* **The problem**
Every line of the entries below that carries the string "dropdown" should be copied.

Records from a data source

------

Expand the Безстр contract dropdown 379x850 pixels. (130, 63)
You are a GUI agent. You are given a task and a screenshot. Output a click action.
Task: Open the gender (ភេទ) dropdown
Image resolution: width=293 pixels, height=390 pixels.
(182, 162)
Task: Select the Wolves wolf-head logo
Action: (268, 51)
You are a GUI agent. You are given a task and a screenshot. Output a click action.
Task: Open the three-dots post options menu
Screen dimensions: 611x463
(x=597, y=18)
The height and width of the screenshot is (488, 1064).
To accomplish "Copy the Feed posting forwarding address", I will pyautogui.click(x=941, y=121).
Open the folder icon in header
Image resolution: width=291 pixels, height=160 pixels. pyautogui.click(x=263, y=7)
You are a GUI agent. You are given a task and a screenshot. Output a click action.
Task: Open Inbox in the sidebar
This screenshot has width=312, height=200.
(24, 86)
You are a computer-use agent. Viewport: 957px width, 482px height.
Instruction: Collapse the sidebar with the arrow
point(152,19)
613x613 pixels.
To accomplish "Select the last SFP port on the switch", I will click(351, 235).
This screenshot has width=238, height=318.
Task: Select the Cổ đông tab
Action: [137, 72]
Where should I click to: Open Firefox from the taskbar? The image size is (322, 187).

------

* **Finished exercise**
Expand the Безстр contract dropdown 379x850 pixels. (130, 63)
Task: Open the gender (ភេទ) dropdown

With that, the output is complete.